#### [PROBLEM DETAILS]
Exactly as given, repeat all of the entries.

#### [DATA UNDER STUDY]

========

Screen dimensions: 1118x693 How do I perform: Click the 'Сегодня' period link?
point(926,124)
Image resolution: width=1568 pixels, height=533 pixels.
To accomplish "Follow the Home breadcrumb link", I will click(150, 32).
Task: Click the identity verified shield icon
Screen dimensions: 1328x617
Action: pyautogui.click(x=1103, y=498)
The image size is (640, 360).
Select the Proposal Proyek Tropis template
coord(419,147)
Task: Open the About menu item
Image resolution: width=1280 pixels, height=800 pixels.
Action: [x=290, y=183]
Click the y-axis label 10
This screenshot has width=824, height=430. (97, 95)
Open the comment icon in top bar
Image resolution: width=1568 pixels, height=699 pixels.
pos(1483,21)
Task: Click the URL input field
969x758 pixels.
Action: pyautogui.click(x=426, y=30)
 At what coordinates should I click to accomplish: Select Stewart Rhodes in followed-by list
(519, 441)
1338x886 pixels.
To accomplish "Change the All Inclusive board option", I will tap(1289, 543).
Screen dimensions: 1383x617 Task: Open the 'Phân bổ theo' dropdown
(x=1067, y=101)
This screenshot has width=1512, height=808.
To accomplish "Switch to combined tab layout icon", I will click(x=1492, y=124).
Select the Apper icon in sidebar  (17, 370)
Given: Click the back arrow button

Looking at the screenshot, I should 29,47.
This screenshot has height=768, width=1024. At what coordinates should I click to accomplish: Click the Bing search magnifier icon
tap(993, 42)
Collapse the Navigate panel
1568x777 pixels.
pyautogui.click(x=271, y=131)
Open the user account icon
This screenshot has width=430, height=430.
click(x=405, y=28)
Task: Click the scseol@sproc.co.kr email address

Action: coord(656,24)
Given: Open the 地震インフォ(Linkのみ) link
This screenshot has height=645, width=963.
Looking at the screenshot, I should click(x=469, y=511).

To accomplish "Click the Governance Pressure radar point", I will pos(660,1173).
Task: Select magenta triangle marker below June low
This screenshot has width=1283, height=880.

========

#### [OUTPUT]
Screen dimensions: 1118x693 How do I perform: Click the 'Сегодня' period link?
point(926,124)
Image resolution: width=1568 pixels, height=533 pixels.
To accomplish "Follow the Home breadcrumb link", I will click(150, 32).
Task: Click the identity verified shield icon
Screen dimensions: 1328x617
Action: pyautogui.click(x=1103, y=498)
The image size is (640, 360).
Select the Proposal Proyek Tropis template
coord(419,147)
Task: Open the About menu item
Image resolution: width=1280 pixels, height=800 pixels.
Action: [x=290, y=183]
Click the y-axis label 10
This screenshot has width=824, height=430. (97, 95)
Open the comment icon in top bar
Image resolution: width=1568 pixels, height=699 pixels.
pos(1483,21)
Task: Click the URL input field
969x758 pixels.
Action: pyautogui.click(x=426, y=30)
 At what coordinates should I click to accomplish: Select Stewart Rhodes in followed-by list
(519, 441)
1338x886 pixels.
To accomplish "Change the All Inclusive board option", I will tap(1289, 543).
Screen dimensions: 1383x617 Task: Open the 'Phân bổ theo' dropdown
(x=1067, y=101)
This screenshot has width=1512, height=808.
To accomplish "Switch to combined tab layout icon", I will click(x=1492, y=124).
Select the Apper icon in sidebar  (17, 370)
Given: Click the back arrow button

Looking at the screenshot, I should 29,47.
This screenshot has height=768, width=1024. At what coordinates should I click to accomplish: Click the Bing search magnifier icon
tap(993, 42)
Collapse the Navigate panel
1568x777 pixels.
pyautogui.click(x=271, y=131)
Open the user account icon
This screenshot has width=430, height=430.
click(x=405, y=28)
Task: Click the scseol@sproc.co.kr email address

Action: coord(656,24)
Given: Open the 地震インフォ(Linkのみ) link
This screenshot has height=645, width=963.
Looking at the screenshot, I should click(x=469, y=511).

To accomplish "Click the Governance Pressure radar point", I will pos(660,1173).
Task: Select magenta triangle marker below June low
This screenshot has width=1283, height=880.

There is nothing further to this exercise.